Pyrolysis-assisted synthesis of two-dimensional graphitic carbon nitride nanosheets embedded with transition metal oxide (Ni or Fe) for high-performance asymmetric supercapacitors
R.S. Santos, R. Suresh Babu, T. S. Lessa, Leandro Marques Samyn, Rajangam Vinodh, R. Vivekananth, A. L. F. de Barros
Abstract
This study employed a one-step pyrolysis-assisted technique to successfully synthesized with two different transition metal oxides (M = Ni, Fe) embedded on graphitic carbon nitride nanosheets (g-C 3 N 4 -NS).
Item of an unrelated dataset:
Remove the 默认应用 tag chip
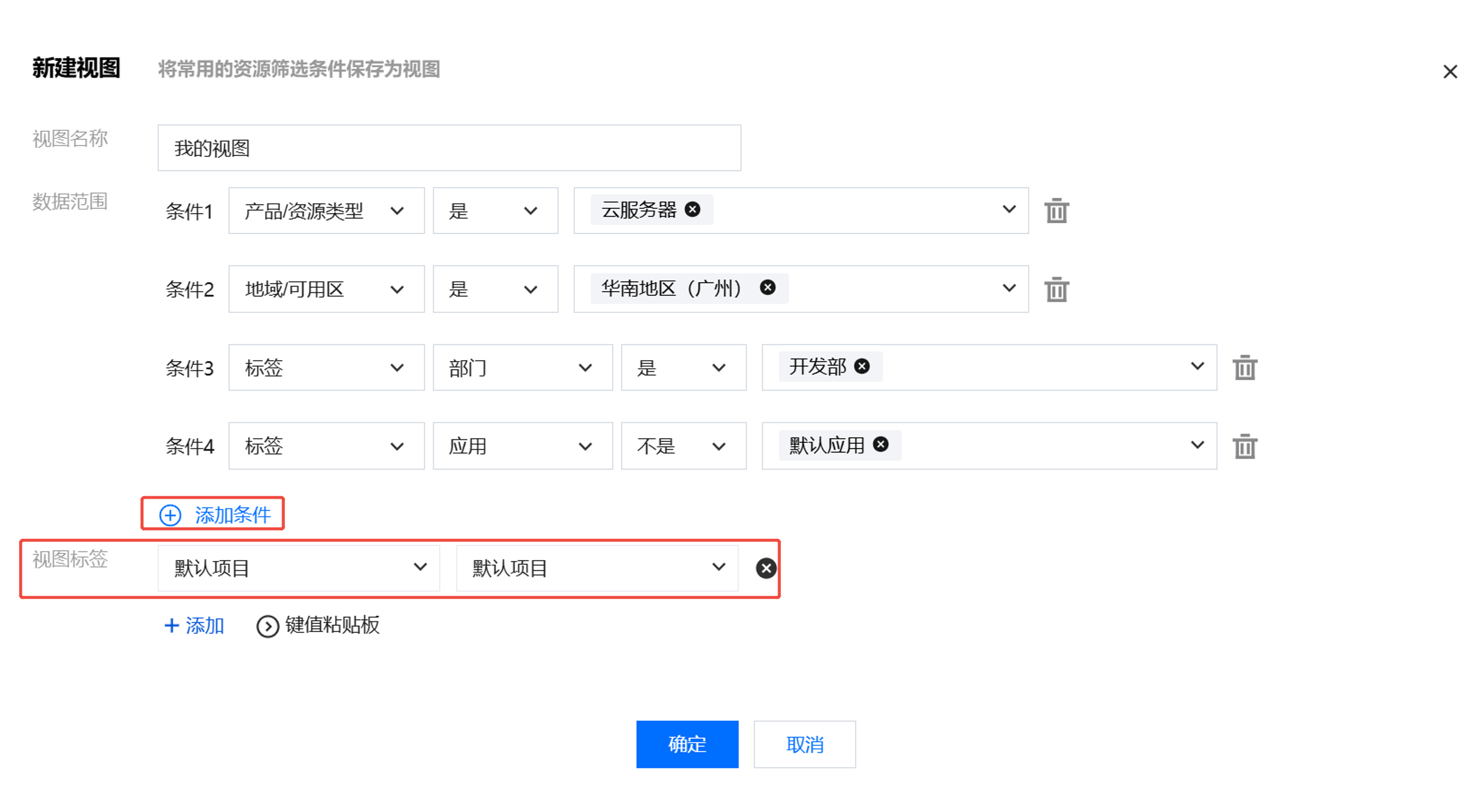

The resulting nanocomposites exhibit exceptional electrochemical performance in supercapacitor applications due to various parameters such as morphology, specific surface area and crystallinity. Notably, the NiO/g-C 3 N 4 -NS and Fe 2 O 3 /g-C 3 N 4 -NS electrodes simplify the Faradaic reactions and achieve the maximum capacitance of 816 F g −1 and 703 F g −1 at 0.5 A g −1 , respectively. Additionally, these electrodes demonstrate superior cycling stability, retaining approximately 96 % of their capacity retention after 5000 cycles. Furthermore, the NiO/g-C 3 N 4 -NS//AC and Fe 2 O 3 /g-C 3 N 4 -NS//AC devices exhibit promising supercapacitor device performance, yielding respectable specific capacity of 53 F g −1 (NiO/g-C 3 N 4 -NS//AC) and 43.5 F g −1 (Fe 2 O 3 /g-C 3 N 4 -NS//AC) at 0.5 A g −1 , underscoring the commendable rate capability of the asymmetric electrodes and the energy densities of 19 Wh kg −1 and 16 Wh kg −1 at a power density of 400 W kg −1 , respectively. These findings underscore the potential of metal oxide/g-C 3 N 4 -NS composites as an electrode material for power storing applications, as demonstrated by these asymmetric supercapacitor devices.